Simulation

During development, the speed of homomorphic execution can be a blocker for fast prototyping. You could call the function you're trying to compile directly, of course, but it won't be exactly the same as FHE execution, which has a certain probability of error (see Exactness).

To overcome this issue, simulation is introduced:

from concrete import fhe
import numpy as np

@fhe.compiler({"x": "encrypted"})
def f(x):
    return (x + 1) ** 2

inputset = [np.random.randint(0, 10, size=(10,)) for _ in range(10)]
circuit = f.compile(inputset, p_error=0.1, fhe_simulation=True)

sample = np.array([0, 1, 2, 3, 4, 5, 6, 7, 8, 9])

actual = f(sample)
simulation = circuit.simulate(sample)

print(actual.tolist())
print(simulation.tolist())

After the simulation runs, it prints the following:

[1, 4, 9, 16, 25, 36, 49, 64, 81, 100]
[1, 4, 9, 16, 16, 36, 49, 64, 81, 100]

There are some operations which are not supported in simulation yet. They will result in compilation failures. You can revert to simulation using graph execution using circuit.graph(...) instead of circuit.simulate(...), which won't simulate FHE, but it will evaluate the computation graph, which is like simulating the operations without any errors due to FHE.

Overflow Detection in Simulation

Overflow can happen during an FHE computation, leading to unexpected behaviors. Using simulation can help you detect these events by printing a warning whenever an overflow happens. This feature is disabled by default, but you can enable it by setting detect_overflow_in_simulation=True during compilation.

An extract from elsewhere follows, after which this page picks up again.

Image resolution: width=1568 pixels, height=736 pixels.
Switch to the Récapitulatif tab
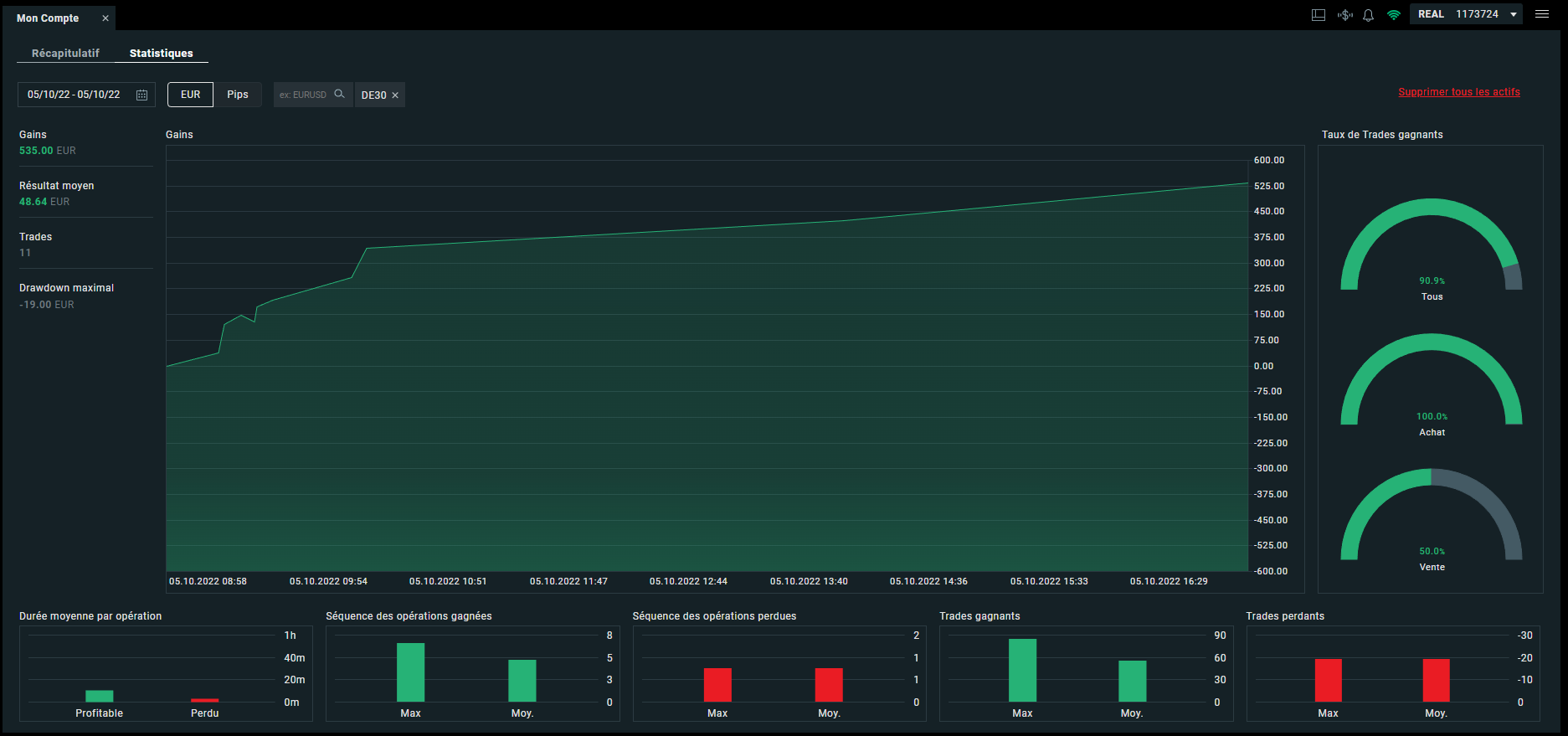pyautogui.click(x=65, y=53)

To demonstrate, we will compile the previous circuit with overflow detection enabled and trigger an overflow:

# compile with overflow detection enabled
circuit = f.compile(inputset, p_error=0.1, fhe_simulation=True, detect_overflow_in_simulation=True)
# cause an overflow
circuit.simulate([0,1,2,3,4,5,6,7,8,15])

You will see the following warning after the simulation call:

WARNING at loc("script.py":3:0): overflow happened during addition in simulation

If you look at the MLIR (circuit.mlir), you will see that the input type is supposed to be eint4 represented in 4 bits with a maximum value of 15. Since there's an addition of the input, we used the maximum value (15) here to trigger an overflow (15 + 1 = 16 which needs 5 bits). The warning specifies the operation that caused the overflow and its location. Similar warnings will be displayed for all basic FHE operations such as add, mul, and lookup tables.